Hello all of you wonderful people who have tried to befriend me and get to know me over the past two years.  I have been 'missing in action'.  I'm Back!

For 2 years I steadily traveled back and forth from Vermont where I live, to Florida where my elderly, ill folks lived.  I tried to run my therapy practice, my coaching business and my life while helping to take care of my parents. Unfortunately my writing suffered. Actually, because of the pain, I've been blocked  most of those 2 years.  Over a 2 month span I lost my Mother, Father and closest Aunt/ally.  We just had another memorial service in New Jersey last weekend so that all of our relatives could attend.  This huge, 3/4 of ones life, huge chapter of my life is physically closed.  Emotionally and cognitively it is very active.

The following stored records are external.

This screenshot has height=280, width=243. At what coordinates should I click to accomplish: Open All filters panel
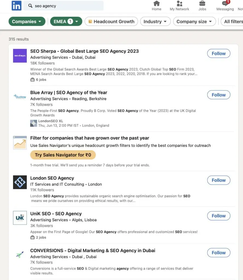(x=233, y=22)
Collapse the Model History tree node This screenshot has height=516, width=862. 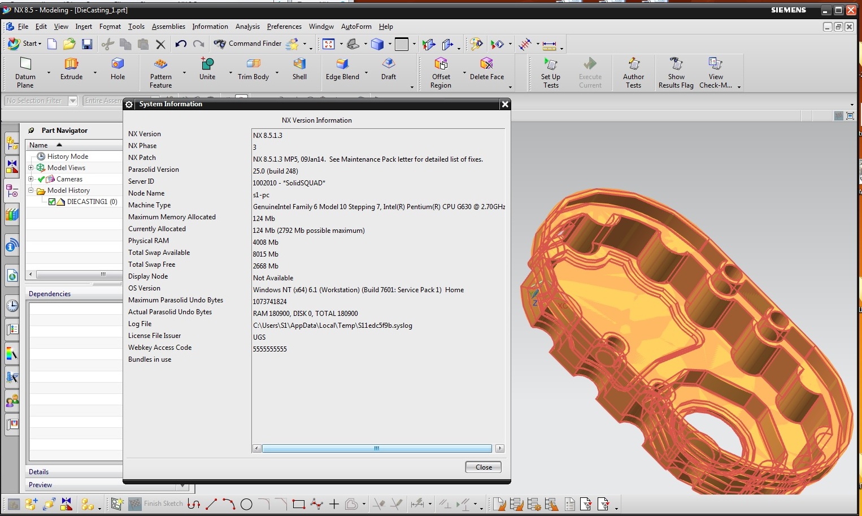[31, 190]
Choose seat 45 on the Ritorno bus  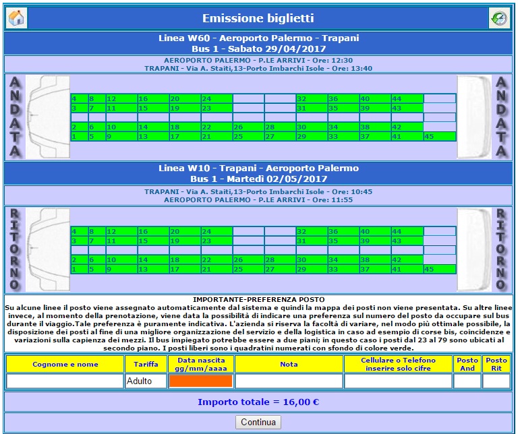coord(438,270)
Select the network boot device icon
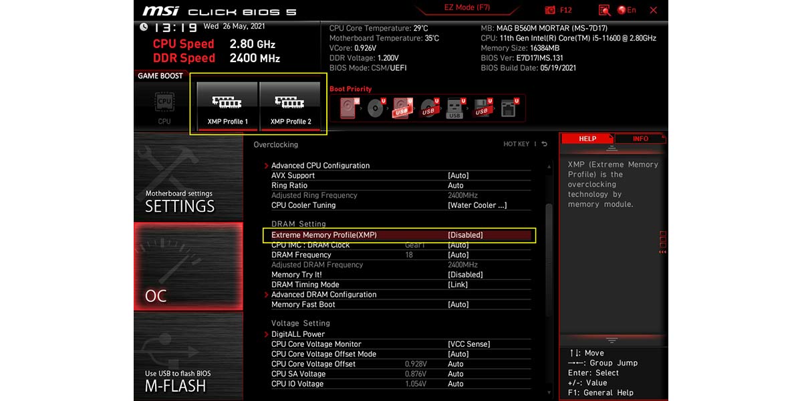The height and width of the screenshot is (401, 802). pos(508,108)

I am ready to start writing again. I feel the need so strongly.  And here I am on this website, "adderworld.ning.com/profile/JudiJeromeLICSWLADC" choosing for some unknown reason, to write my first blog entry in a VERY long time. This must be "home". Thank you for that very needed and special feeling. 

So, here I am, all of my grown-ups are gone.  That truly makes me the grown-up.  Me, this professional woman with ADHD and so many years old (a woman has to have some secrets), so many years as an adult,  I am the grown-up that I have to depend on and get cudo's from, and hear the opinion of... ME.  How strange. How sad. How?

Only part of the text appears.